La Commission a-t-elle aussi un rôle de contrôle ?

Le but de la Commission est de faire respecter les règles du jeu. On peut avoir des cas où l’on retire l’appellation. On peut être amené à examiner des cas limites où il y a besoin de prendre le temps d’échanger. Par exemple au cas où un Geiq, implanté dans un territoire défini, veut développer une activité au-delà de son territoire, sans concertation, alors qu’il y existe déjà des Geiq sur place. La Commission est alors amenée à prendre une position pour fixer un cadre de développement. Ensuite, elle expose les cas difficiles à la fédération et son Conseil d’Administration, qui a sa propre responsabilité en tant que tête de réseau, peut faire de l’intermédiation, organiser des déplacements… Car en cas de difficultés, il faut aller voir les gens sur place. Au sein de l’équipe de la fédération, des chargés de mission se répartissent les régions et les thématiques pour assurer le suivi.

Quelles sont les modalités d’attribution du label décerné par la Commission nationale de labellisation ?
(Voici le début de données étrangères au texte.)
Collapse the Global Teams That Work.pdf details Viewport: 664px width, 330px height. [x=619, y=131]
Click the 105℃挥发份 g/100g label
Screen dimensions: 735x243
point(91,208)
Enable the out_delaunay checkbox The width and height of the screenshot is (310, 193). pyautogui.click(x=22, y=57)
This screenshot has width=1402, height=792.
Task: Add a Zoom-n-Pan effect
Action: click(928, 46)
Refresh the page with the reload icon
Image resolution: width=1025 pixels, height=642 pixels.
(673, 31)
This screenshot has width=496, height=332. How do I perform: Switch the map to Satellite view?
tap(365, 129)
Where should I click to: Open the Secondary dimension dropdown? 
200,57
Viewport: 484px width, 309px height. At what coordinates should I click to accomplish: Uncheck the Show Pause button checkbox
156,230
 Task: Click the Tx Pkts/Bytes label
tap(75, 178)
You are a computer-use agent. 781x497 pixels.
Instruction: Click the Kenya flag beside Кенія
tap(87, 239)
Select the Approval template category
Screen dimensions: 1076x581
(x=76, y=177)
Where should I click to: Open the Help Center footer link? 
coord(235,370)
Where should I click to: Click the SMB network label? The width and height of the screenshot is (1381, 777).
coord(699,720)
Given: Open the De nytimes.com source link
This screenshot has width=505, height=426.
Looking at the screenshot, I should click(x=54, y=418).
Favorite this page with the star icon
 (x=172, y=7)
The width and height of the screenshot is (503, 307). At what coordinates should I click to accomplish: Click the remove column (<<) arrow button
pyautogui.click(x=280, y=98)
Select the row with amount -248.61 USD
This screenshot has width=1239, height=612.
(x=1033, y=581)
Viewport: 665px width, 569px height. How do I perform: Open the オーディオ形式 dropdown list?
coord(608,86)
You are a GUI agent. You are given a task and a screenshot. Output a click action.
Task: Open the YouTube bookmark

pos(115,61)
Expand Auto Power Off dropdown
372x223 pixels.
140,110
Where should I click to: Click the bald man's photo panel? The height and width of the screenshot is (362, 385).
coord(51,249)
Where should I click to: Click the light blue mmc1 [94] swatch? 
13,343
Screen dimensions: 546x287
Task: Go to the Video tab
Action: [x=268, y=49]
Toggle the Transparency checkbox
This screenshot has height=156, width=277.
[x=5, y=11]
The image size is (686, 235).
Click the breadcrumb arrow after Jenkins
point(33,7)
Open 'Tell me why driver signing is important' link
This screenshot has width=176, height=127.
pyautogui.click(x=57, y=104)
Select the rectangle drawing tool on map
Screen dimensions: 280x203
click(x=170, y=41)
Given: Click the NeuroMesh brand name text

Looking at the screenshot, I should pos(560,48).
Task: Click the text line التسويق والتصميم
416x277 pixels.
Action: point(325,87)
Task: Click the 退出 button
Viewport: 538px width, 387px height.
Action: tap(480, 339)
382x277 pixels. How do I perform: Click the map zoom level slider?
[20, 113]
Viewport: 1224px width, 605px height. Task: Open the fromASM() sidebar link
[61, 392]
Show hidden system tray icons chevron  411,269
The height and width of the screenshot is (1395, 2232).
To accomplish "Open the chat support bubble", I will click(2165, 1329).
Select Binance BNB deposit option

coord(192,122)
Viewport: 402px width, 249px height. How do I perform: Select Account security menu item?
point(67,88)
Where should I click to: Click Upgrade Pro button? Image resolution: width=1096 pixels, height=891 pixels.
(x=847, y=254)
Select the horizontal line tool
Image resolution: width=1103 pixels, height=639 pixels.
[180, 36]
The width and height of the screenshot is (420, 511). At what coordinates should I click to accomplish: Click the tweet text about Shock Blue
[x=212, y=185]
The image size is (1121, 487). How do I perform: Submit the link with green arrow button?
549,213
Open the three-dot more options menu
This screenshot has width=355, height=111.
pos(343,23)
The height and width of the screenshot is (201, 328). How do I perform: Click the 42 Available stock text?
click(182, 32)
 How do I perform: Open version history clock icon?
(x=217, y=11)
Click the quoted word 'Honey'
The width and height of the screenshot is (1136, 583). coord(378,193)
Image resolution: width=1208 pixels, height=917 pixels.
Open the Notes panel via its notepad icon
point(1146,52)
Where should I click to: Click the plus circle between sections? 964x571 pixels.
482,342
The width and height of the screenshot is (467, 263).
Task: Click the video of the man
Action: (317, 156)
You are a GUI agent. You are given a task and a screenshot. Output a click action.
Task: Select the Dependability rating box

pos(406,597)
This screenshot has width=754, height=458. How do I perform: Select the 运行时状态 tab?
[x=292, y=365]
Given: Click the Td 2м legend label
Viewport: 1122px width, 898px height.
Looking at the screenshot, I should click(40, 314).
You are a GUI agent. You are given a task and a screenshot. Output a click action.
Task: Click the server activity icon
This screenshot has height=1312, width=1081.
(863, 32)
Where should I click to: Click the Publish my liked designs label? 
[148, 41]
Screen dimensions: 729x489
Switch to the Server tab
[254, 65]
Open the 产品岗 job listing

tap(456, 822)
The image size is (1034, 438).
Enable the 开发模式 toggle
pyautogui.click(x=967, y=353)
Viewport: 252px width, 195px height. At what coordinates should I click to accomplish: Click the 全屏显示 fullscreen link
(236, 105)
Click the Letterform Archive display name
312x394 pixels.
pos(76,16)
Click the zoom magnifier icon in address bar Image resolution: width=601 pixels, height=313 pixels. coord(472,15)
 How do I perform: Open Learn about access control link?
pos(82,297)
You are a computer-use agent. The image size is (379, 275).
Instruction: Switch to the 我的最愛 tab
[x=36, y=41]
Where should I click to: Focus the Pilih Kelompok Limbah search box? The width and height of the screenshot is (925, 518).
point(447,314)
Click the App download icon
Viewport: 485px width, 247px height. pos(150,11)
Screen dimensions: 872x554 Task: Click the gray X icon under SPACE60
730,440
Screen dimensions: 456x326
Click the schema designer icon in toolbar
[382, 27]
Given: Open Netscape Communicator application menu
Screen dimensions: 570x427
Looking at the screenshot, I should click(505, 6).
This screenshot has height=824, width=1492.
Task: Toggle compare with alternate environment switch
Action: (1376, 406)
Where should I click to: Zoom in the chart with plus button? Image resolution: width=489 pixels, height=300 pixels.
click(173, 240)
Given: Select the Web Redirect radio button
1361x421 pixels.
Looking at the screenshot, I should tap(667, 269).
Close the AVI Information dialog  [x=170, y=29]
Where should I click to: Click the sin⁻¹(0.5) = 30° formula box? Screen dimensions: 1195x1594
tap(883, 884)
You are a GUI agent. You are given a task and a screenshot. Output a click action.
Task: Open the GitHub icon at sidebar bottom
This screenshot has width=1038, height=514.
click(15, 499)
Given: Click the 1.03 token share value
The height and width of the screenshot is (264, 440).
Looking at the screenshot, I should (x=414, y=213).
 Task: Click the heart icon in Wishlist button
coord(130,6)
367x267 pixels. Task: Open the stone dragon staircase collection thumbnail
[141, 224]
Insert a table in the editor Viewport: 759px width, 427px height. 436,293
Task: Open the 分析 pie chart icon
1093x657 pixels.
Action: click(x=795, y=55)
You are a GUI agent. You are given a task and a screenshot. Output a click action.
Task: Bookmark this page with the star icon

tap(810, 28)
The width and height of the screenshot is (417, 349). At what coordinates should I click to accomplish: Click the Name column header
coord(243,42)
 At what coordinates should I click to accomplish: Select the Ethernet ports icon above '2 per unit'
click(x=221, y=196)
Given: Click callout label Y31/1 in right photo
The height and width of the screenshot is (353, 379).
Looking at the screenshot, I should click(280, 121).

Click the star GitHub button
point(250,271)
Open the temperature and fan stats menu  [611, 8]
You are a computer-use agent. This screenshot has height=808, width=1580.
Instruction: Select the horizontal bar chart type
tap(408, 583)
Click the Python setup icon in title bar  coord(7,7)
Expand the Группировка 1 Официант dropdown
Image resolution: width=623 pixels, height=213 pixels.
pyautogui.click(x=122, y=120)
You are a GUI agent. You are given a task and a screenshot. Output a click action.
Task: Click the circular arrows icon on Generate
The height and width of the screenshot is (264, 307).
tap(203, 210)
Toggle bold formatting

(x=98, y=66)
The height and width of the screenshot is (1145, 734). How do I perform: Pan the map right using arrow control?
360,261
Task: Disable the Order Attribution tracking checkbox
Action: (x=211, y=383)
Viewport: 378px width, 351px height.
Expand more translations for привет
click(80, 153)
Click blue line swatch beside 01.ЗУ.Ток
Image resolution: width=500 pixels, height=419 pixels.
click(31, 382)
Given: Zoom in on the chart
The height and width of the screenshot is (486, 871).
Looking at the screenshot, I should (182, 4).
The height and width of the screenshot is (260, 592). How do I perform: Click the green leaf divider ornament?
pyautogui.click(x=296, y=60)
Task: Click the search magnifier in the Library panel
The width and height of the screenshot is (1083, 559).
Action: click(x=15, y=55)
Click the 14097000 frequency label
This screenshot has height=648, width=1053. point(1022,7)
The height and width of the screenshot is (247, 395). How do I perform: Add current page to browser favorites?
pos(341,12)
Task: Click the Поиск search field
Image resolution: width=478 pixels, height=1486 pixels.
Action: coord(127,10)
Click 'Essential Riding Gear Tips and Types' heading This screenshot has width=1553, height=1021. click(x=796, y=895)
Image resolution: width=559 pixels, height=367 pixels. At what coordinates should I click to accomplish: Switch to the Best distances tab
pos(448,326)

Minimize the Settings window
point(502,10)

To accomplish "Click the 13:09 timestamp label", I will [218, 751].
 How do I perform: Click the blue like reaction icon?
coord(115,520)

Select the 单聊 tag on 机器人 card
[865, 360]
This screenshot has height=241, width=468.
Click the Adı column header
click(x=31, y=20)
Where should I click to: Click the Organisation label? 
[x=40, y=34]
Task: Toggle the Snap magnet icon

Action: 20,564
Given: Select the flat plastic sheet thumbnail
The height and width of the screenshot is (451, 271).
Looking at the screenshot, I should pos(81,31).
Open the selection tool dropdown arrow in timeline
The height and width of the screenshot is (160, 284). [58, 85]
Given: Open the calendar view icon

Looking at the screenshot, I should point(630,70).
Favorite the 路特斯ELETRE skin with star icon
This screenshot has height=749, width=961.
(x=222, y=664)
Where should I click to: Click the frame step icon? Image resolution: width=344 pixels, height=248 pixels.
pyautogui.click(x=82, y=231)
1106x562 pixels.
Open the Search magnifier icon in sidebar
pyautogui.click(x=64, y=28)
Le label est attribué et réétudié tous les ans. En 2021, cela ne sera pas simple, du fait de l’activité de 2020 impactée par la crise sanitaire. Nous aurons une bienveillance par rapport au respect des critères et serons attentifs face aux explications fournies car le contexte est totalement extraordinaire. En effet, le contexte économique s’est bien dégradé en 2020… Actuellement, il y a 189 Geiq en France qui travaillent avec plus de 7000 entreprises. Il y avait des projets de création sur l’ensemble du pays mais cela a été ralenti par la crise. L’important, c’est que nous restions dans une dynamique.

Au sein du Geiq, il y a certaines branches professionnelles qui sont très représentées historiquement, comme le bâtiment ou l’industrie. Les Geiq sont bien connus par ces secteurs d’activité, mais beaucoup moins par le grand public...

Effectivement, les Geiq ont une faible notoriété auprès du grand public, même si nous avons eu notre heure de gloire sur France 2 en septembre 2017, avec un reportage diffusé au journal de 20 heures ! Par contre, les Geiq sont bien implantés et identifiés dans les territoires.

Le réseau des Geiq est le fruit d’une initiative de branches professionnelles qui ont créé leur propre dispositif, lequel a évolué au fil des ans. L’originalité du Geiq vient-elle de là ?

Oui, sans doute. Et avec le contexte de la Covid, nous avons des nouveaux secteurs qui vont être appelés à se développer : la propreté, le soin, les seniors, l’activité de service… Ce sont autant de secteurs d’activité que l’on voit émerger et pour lesquels de nouveaux Geiq vont pouvoir se développer. Nous avons par exemple des Geiq « sport », « culture », « multiservices » ou encore « jardinage » – que l’on appelle secteur « vert » – qui viennent compléter les dispositifs d’insertion déjà existants dans ces domaines.

Le réseau des Geiq agit-il aussi au niveau de l’intégration des migrants ?

En tant que Délégué Interministériel et non pas en tant que Président de la Commission nationale de labellisation, j’ai proposé, il y a deux ans, que les Geiq ajoutent cette corde à leur arc et le réseau a tout de suite dit oui. La fédération a ainsi pu signer un partenariat avec l'État pour l'intégration professionnelle des réfugiés. Nous avons plus de 200 réfugiés bénéficiaires de la protection internationale qui ont été accompagnés dans le cadre du dispositif Geiq. Quasiment tous en sont sortis avec un emploi. C’est dire si cela fonctionne bien ! Cela démontre que sur le terrain, les Geiq ont une volonté de faire, c’est un mouvement engagé.

Vous êtes le représentant de l’État au sein du Geiq via la Commission Nationale. Quel est l’intérêt pour l’État d’être représenté dans ce type de structure ?

En fait, c’est plus subtil que cela. Je ne siège pas au nom de l’État dans cette Commission. Il se trouve que je suis haut fonctionnaire, mais cette responsabilité aurait très bien pu être confiée à un chef d’entreprise en retraite ou à un élu local. D’ailleurs, il m’arrive d’avoir des positions qui ne sont pas celles, entre guillemets, de l’État à l’intérieur de la Commission.